> Supplied data:
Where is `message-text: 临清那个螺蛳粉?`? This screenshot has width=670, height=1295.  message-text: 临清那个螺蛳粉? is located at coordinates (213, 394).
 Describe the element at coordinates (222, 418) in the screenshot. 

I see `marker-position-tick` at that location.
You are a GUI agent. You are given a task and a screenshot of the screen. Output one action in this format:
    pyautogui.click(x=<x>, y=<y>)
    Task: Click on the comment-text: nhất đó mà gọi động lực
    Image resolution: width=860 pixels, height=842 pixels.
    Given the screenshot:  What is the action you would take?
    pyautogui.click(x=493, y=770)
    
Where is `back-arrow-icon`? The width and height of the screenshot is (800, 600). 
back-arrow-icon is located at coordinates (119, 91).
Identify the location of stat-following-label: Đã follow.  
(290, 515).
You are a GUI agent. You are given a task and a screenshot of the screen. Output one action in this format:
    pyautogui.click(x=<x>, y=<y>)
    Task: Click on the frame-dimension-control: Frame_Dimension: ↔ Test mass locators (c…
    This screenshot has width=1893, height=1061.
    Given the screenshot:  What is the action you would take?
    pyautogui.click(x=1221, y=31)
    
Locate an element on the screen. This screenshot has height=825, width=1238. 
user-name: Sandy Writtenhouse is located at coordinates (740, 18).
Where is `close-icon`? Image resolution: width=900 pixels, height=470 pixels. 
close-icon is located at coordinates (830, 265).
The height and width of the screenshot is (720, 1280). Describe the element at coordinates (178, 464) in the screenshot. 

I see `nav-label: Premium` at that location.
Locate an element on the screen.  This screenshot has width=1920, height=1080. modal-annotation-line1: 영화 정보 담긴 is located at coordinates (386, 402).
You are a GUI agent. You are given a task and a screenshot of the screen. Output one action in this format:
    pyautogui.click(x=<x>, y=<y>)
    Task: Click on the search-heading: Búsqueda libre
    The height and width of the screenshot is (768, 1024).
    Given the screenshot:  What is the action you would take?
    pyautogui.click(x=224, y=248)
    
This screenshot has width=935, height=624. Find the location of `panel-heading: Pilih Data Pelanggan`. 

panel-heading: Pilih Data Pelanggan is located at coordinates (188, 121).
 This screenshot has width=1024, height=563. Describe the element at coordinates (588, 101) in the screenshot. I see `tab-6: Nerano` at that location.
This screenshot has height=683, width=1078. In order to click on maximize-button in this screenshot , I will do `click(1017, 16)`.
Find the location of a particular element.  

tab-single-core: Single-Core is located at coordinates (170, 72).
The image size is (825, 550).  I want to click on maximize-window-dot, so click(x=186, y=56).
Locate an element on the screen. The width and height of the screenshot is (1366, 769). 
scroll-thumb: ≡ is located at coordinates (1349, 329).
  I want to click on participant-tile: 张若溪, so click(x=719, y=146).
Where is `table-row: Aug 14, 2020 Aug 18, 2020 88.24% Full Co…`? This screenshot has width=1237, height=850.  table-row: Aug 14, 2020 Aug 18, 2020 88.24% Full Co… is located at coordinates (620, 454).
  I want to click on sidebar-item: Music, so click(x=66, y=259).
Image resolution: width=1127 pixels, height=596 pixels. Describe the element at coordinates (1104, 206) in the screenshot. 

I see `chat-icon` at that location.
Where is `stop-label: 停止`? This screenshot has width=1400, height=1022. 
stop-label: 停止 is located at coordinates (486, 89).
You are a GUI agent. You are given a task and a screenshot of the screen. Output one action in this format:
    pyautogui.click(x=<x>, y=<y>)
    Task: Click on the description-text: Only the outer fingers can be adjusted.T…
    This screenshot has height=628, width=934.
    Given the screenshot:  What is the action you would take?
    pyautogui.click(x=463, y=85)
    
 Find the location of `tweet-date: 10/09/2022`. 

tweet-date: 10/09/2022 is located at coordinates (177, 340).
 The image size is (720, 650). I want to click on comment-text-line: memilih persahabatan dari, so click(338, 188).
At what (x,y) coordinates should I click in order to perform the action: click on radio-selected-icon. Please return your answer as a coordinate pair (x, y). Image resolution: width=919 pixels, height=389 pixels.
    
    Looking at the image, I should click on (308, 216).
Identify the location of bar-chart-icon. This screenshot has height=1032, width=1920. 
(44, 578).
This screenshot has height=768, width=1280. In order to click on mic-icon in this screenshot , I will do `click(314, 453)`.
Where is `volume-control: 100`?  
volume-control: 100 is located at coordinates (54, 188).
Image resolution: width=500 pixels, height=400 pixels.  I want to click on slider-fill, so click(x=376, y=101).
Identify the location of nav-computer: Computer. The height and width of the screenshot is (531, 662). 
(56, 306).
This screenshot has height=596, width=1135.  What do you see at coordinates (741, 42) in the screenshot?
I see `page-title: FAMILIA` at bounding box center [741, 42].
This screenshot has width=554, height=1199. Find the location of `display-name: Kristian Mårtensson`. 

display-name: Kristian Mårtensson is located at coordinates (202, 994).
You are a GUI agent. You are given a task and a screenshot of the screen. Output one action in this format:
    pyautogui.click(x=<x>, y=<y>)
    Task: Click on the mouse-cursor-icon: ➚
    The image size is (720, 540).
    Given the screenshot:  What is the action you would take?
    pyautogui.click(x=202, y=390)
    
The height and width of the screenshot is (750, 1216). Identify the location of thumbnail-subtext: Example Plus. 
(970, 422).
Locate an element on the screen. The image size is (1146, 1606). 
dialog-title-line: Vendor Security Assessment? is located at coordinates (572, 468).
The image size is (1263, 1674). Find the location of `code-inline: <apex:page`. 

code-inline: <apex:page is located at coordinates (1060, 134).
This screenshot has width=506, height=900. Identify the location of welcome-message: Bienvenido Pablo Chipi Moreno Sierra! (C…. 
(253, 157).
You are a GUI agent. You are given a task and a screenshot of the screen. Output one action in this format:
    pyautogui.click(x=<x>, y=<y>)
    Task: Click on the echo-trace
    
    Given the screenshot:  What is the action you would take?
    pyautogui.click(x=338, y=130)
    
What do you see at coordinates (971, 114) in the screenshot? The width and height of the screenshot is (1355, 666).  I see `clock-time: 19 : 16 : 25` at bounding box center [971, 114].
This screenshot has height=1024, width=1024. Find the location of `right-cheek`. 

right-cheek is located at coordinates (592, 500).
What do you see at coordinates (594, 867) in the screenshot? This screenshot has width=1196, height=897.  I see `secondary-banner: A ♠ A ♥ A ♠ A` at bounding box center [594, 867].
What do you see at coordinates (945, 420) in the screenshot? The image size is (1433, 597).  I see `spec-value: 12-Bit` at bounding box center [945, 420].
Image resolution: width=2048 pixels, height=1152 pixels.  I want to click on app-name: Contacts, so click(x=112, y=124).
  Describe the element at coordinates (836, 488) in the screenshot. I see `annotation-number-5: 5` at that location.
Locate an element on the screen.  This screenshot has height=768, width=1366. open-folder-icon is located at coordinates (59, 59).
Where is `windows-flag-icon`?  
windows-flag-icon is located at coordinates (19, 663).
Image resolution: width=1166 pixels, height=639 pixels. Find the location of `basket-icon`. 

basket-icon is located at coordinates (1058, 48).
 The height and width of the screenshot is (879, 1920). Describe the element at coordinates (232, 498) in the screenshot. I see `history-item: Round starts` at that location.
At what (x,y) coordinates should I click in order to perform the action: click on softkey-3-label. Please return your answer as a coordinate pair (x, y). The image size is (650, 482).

> Exercise:
Copy out the data from the line with "This screenshot has height=683, width=1078." up to and including the line with "tab-single-core: Single-Core is", word for word.

> Exercise output:
This screenshot has height=683, width=1078. In order to click on maximize-button in this screenshot , I will do `click(1017, 16)`.
Find the location of a particular element.  

tab-single-core: Single-Core is located at coordinates (170, 72).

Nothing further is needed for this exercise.